If you want to know how useful an engineering tool is, ask someone who has used it. Chris Oesterle, senior CAD system administrator at Liebert, Inc., spent a full week testing the beta version of the recently released Version 15 of Solid Edge, and he thinks the software holds promise.
Among the features he found interesting: system design capabilities. An enhancement of similar features in Version 14 of the product, they support an engineering approach to design rather than a manufacturing approach, Oesterle says.
"Engineers think in terms of functional groups, or parts that go together functionally, rather than parts that go together in a manufacturing sense," he says. The software enables engineers to work in that functional mode, he reports. "It also automatically places features in other parts that are not part of the functional group, saving time."
Oesterle also points to improved features for draft and automatic view creation. Additionally, he praises Solid Edge's features that tie it in with parent company UGS PLM Solutions' Insight data-management technology. Getting legacy data into a data-management system is hard, he says, but this version of Solid Edge makes it easier by identifying data problems and providing options for automatic correction. "That's important for companies that have a lot of legacy data," he says.
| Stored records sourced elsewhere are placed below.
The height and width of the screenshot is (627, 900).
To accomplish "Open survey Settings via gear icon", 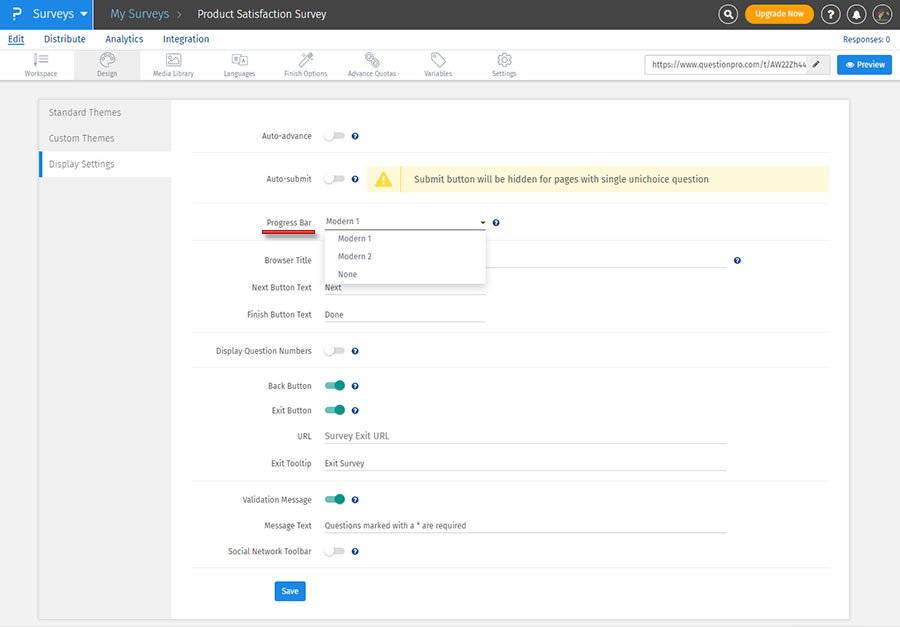I will [504, 64].
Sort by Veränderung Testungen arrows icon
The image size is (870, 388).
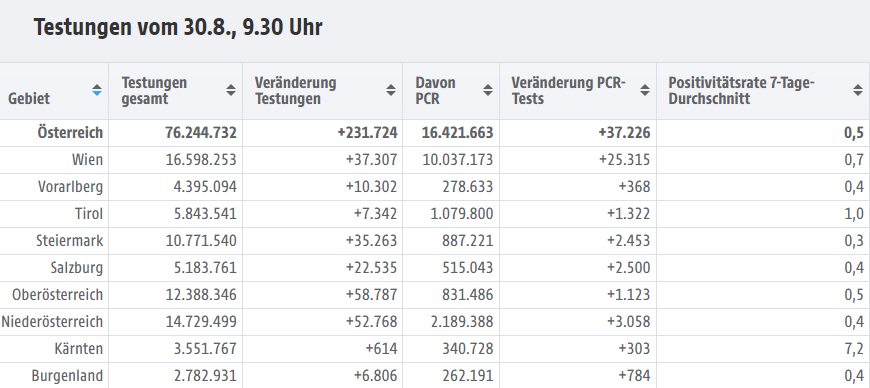[391, 90]
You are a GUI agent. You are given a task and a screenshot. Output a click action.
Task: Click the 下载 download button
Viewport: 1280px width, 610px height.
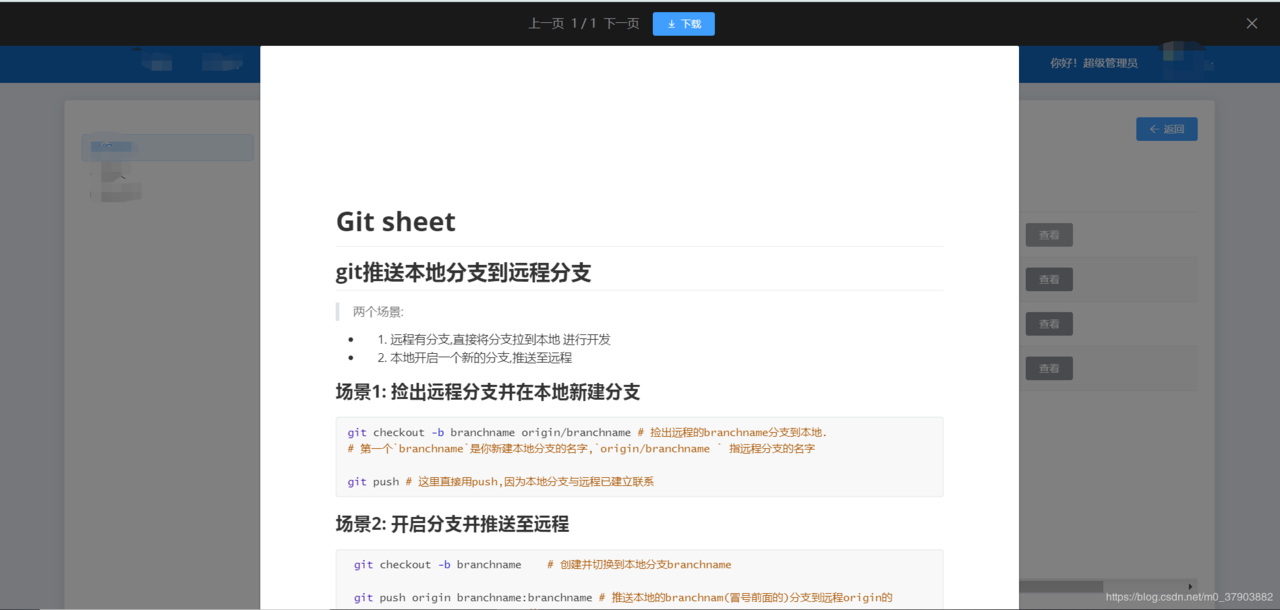[x=683, y=24]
Another features of the software: packaged collaboration files that let engineers package multiple documents from different sources into a file that contains information needed for communication; and draft-face analysis capabilities for mold design that lets users analyze a model to ensure it's properly ejected from a mold.
Version 15 of Solid Edge hits the market just nine months after release of Version 14 of the product, and four months after release of one of its major competitors, SolidWorks 2004. The latter boasts drawing-automation enhancements and new memory-management technology for working with subassemblies, among other features. SolidWorks claims its latest version is 15 times faster than competitive products.
Paris Altidis, principal engineer at Borg Warner Automotive, has reviewed several software packages for this magazine, and while he hasn't used Solid Edge 15 he reports that Version 14 could well have been one of the easiest midrange products to use, thanks to a new Windows XP interface and Stream technology. Another innovation in 14, he says, is Rapid Blue technology. A "Blue Dot" command lets users identify geometry anywhere in the history tree and connect it. "Blue Surf" facilitates surfacing that requires generation of only a few curves. Altidis also says Version 14 was the first in the industry to enable users to divide design tasks among team members and let them re-use their work as they store created parts with assemblies. Additionally, he says, the software lets engineers show an assembly in drafting mode with a reference of its neighboring parts or assembliues.
Version 15 includes enhancements to these and other features.